The mounting signs that the global economy is healing, coupled with the massive stimulus injections and a growing belief in market circles that fiscal discipline is dead for good, helped the S&P 500 (+1.2%) to recover all its losses for the year. Meanwhile, the Nasdaq Composite (+1.1%) closed at a new record high.

As per usual, the FX market took its cue from equities, with the dollar staying under pressure while the likes of the aussie, kiwi, and loonie, all climbed to pre-crisis multi-month highs. Even though we are seeing most of these moves reverse early on Tuesday, with the dollar recovering some ground and commodity currencies pulling back, this looks mainly like some profit taking after a powerful rally as there haven’t been any negative news.

Can the euphoria persist?

What has been most striking about the recent melt-up in stocks is the mountain of evidence that the rally has been driven mainly by retail investors, and that a lot of the ‘smart money’ has been sitting on the sidelines. The encouraging US jobs report probably changed that tendency, giving institutional players the green light to move out of cash and back into equities, which implies that the broader rally may still have some room to go.

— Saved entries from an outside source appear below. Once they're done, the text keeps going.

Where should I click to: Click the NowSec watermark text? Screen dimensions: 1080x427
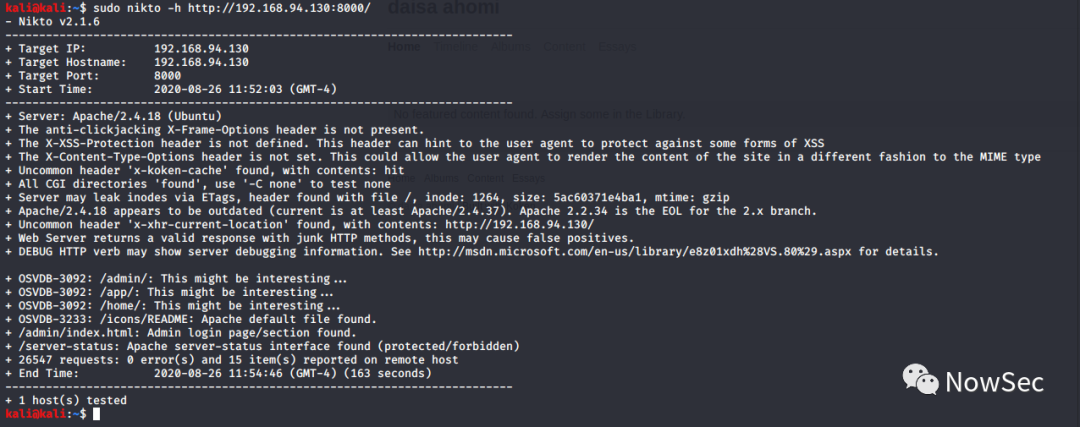point(994,382)
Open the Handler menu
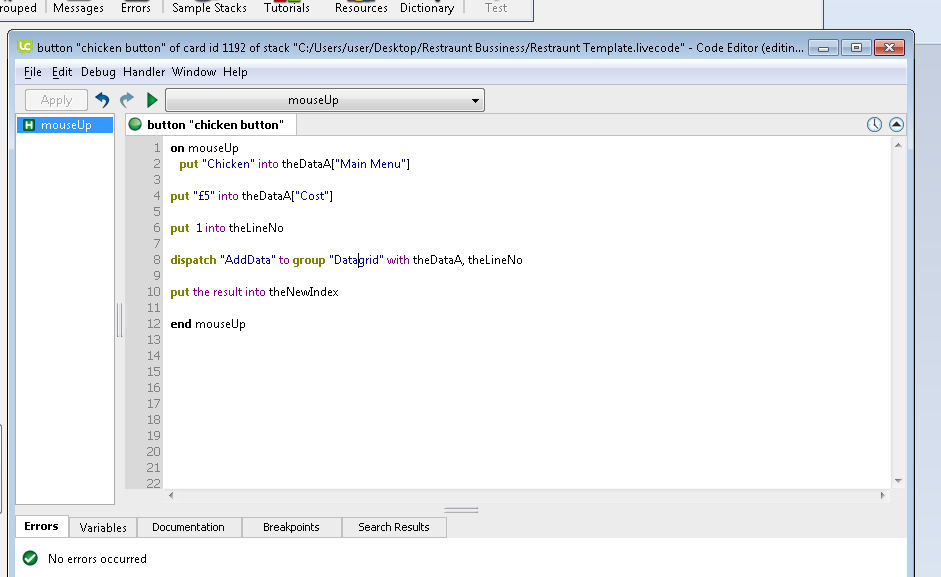 coord(144,72)
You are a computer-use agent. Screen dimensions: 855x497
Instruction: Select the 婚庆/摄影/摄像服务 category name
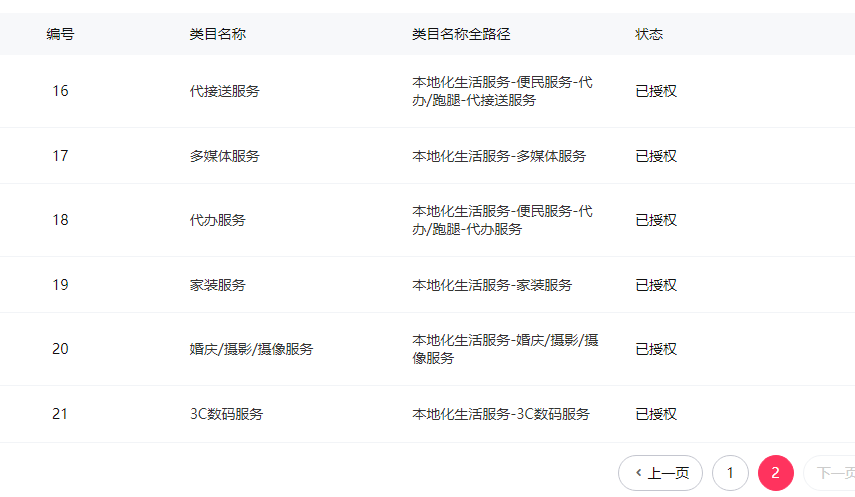pos(251,349)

However, the next few days will be a giant test. The first challenge is the Fed decision tomorrow. While the world’s most important central bank is not expected to act, investors will be watching closely for any signals that the Fed is considering more unorthodox tools to support the recovery, like introducing yield curve control. If Chairman Powell puts that prospect on the table, the recent trends of stronger equities and a softer dollar might be recharged– otherwise, today’s retracement may continue.

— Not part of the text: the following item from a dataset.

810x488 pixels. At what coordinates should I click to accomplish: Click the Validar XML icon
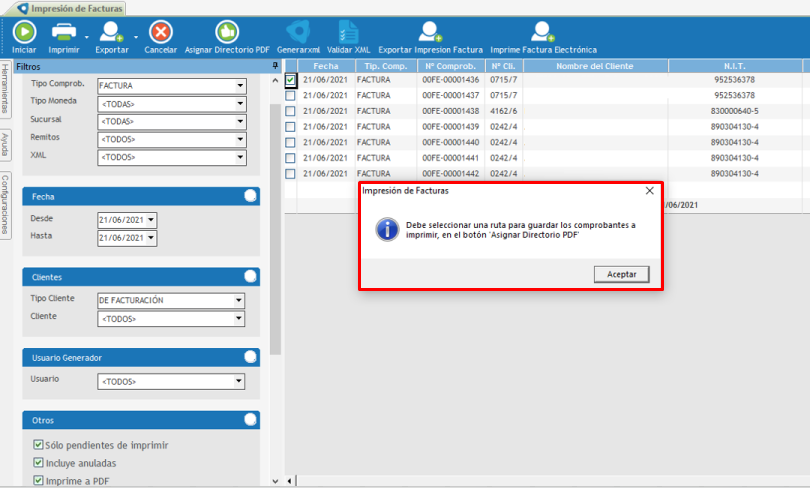[x=348, y=32]
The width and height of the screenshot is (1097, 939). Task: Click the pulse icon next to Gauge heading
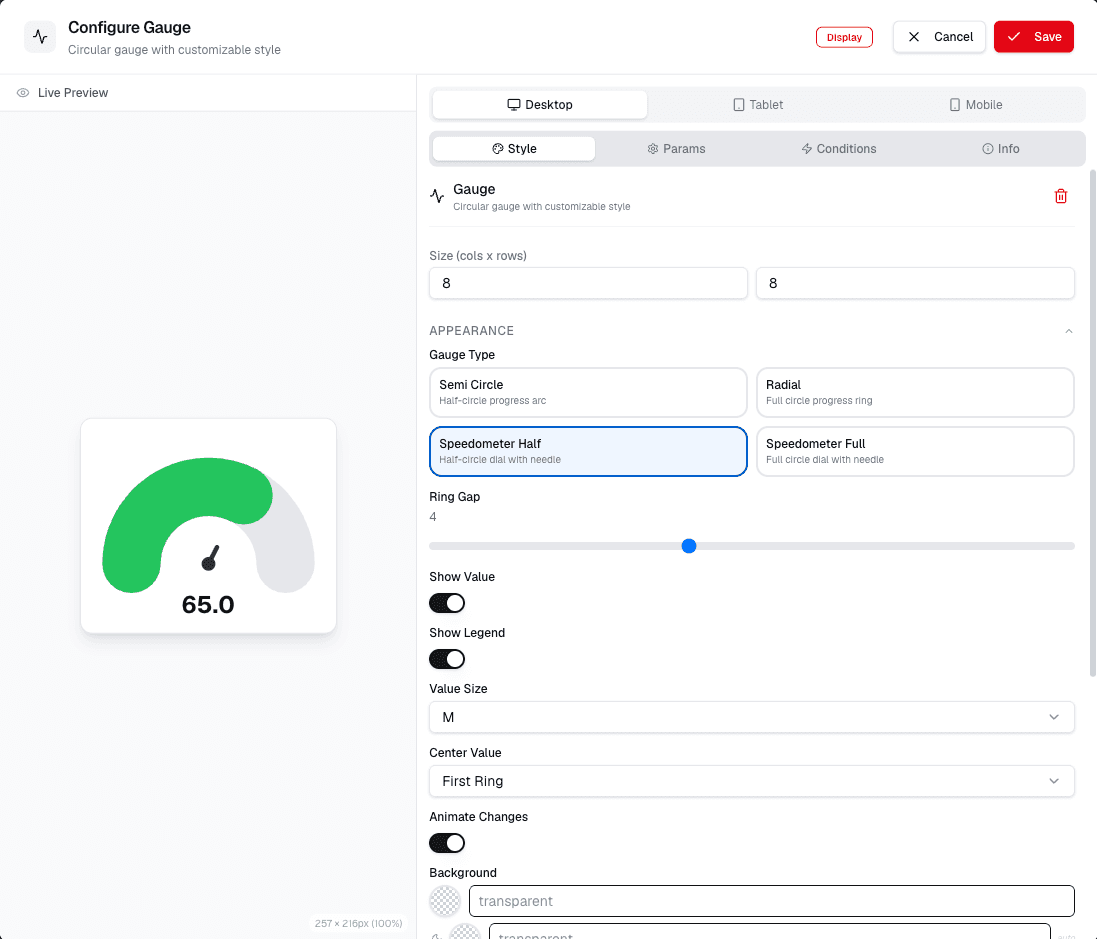(x=437, y=196)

Perhaps even more importantly, the coming days will reveal whether the US protests have ignited a second wave of virus infections, as we approach the 14-day mark of when the unrest spread nationwide. The risk of a second wave has been high on investors’ radar, and if these massive protests weren’t enough to generate one, that could add even more fuel to the euphoria that has gripped global markets.

In euro land, the single currency will also be driven by the outcome of Thursday’s Eurogroup meeting, where investors are hoping for an agreement on the specifics of the recovery fund. A lot of good news has been priced into the euro, and for the currency to sustain its gains it might need clear signals that an agreement is imminent.